Was bleibt, ist ein großes Loch. Denn die USA, die ein halbes Jahrhundert eine prägende Rolle in der bemannten Raumfahrt spielten, werden vorerst keine Startmöglichkeit für Astronauten haben. Voraussichtlich um das Jahr 2015 werden wieder Raumfahrer von Florida aus die Erde verlassen. Bis dahin nutzen die amerikanischen Astronauten für Flüge zur ISS und zurück ausschließlich die russischen „Sojus“-Kapseln. Kosten pro Sitzplatz rund 60 Millionen Dollar.
Künftig sollen Nasa-Missionen in den erdnahen Raum ausschließlich mit Privatfirmen geflogen werden, bei denen lediglich Sitzplätze gebucht werden. Für weitere Ziele wie Flüge in Richtung Mond, Mars oder einen Asteroiden, will die Raumfahrtbehörde eigene Transportmittel entwickeln. Langsam entsteht noch eine dritte Säule: private Flüge in den Weltraum, die nicht nur von zahlungskräftigen Touristen nachgefragt werden, sondern auch in den Blick von Wissenschaftlern geraten. Bei Weltraumunternehmen wie Richard Bransons „Virgin Galactic“ können sie vielleicht einmal ihre Experimente schneller in die Schwerelosigkeit bringen als mit dem komplizierten und zeitfressenden Auswahlprogramm der ISS-Mitglieder. Andererseits wird der Service entsprechend teurer sein.

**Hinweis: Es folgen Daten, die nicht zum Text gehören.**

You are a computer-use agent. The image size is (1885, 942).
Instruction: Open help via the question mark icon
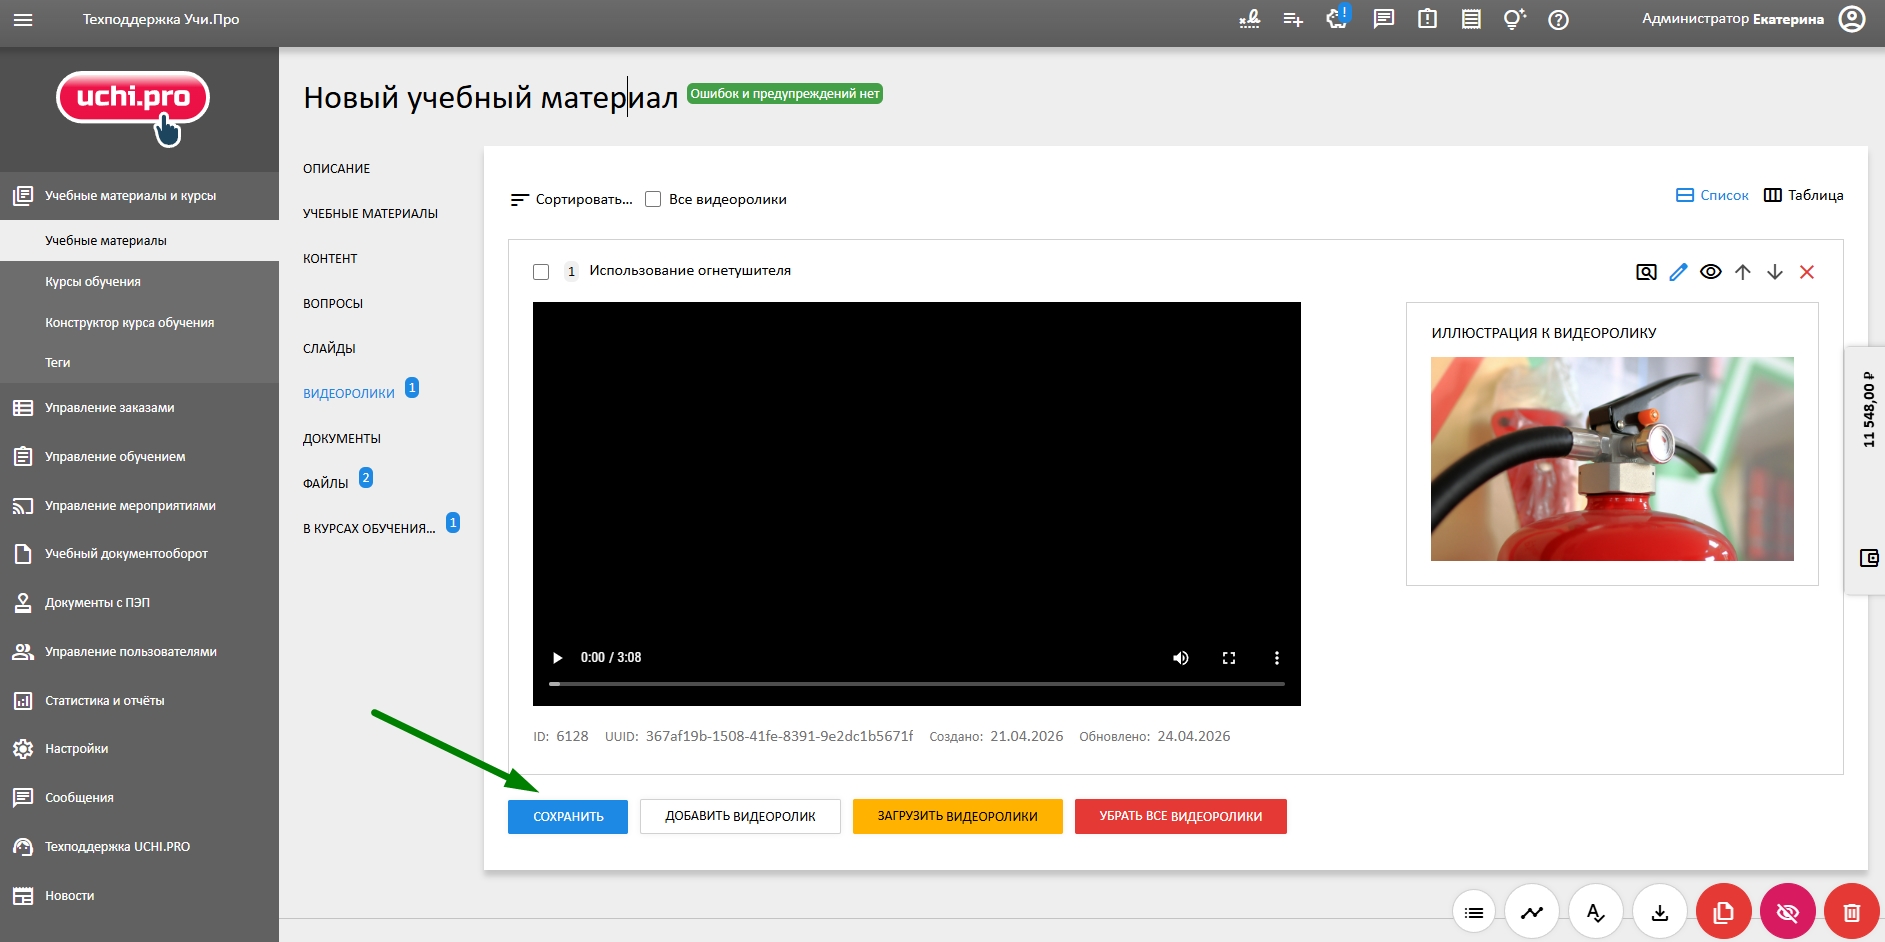pyautogui.click(x=1557, y=18)
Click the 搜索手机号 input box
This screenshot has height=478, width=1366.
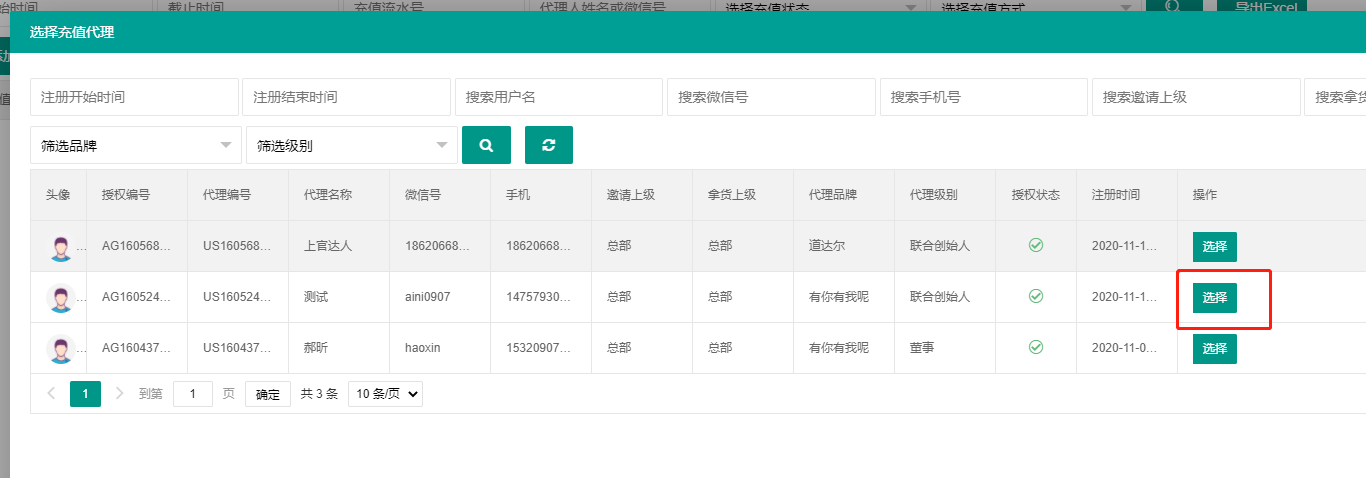[983, 97]
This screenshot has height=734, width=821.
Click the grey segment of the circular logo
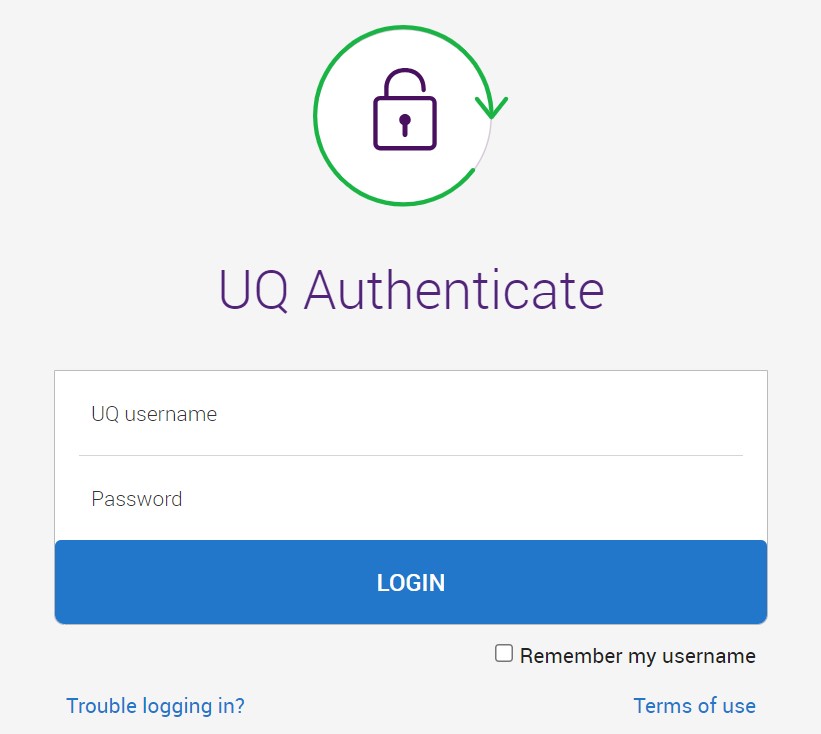pos(487,144)
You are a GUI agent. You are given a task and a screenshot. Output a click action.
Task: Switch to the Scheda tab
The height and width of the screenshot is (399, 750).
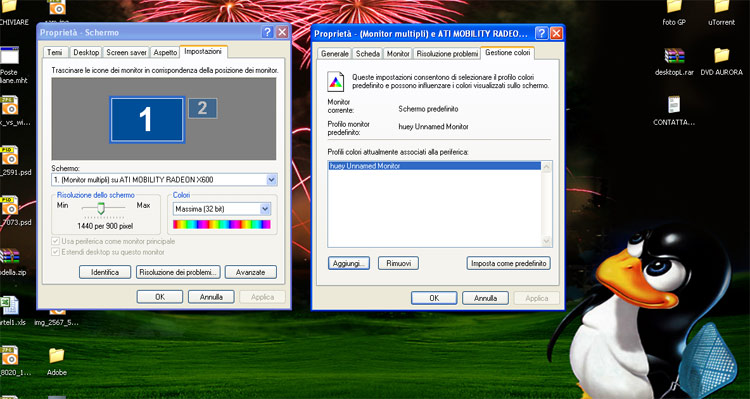(368, 54)
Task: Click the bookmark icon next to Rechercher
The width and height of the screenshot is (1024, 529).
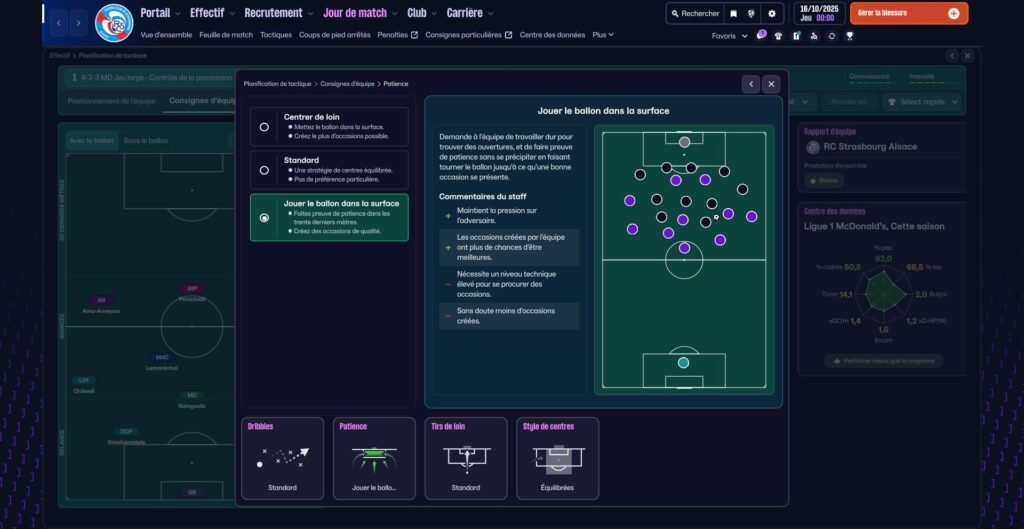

Die Zukunft der bemannten amerikanischen Raumfahrt beschäftigt bei weitem nicht nur die USA. Die Europäer, Kanadier und Japaner besitzen keine eigenen Fluggeräte für ihre Astronauten und haben deshalb ihre bemannten Programme zu großen Teilen über Kooperationen mit der Nasa umgesetzt. Für langfristige Projekte setzen sie weiter auf die Amerikaner. Schon deshalb, weil der jetzt einzige Weltraumcarrier Russland seine Monopolstellung ausnutzen könnte. Als publik wurde, dass nach den Shuttles eine längere Pause kommt, erhöhte die Raumfahrtagentur Roskosmos die Preise für Mitflugplätze in den Sojus-Kapseln.
Die Alleinstellung des Systems Sojus birgt weitere Risiken. Zwar gilt die seit Jahrzehnten eingesetzte Technik als robust und zuverlässig. Dennoch setzen Ingenieure in sensiblen Bereichen wie der Raumfahrt auf Redundanz, also Reserve. Sollte bei Sojus ein größeres Problem auftreten, sind der Flugplan und damit der Betrieb der Raumstation ernsthaft gefährdet. Denn keiner der Verantwortlichen würde nach einer schweren technischen Panne einfach die nächste Kapsel ins All schicken – ohne zu wissen, ob das Problem erneut auftritt. So hatte die Nasa nach den gescheiterten Flügen der „Challenger“ und „Columbia“ ihre Shuttles jeweils zwei Jahre am Boden behalten und die Systeme umfassend überprüft, bevor sie den nächsten Start erlaubte.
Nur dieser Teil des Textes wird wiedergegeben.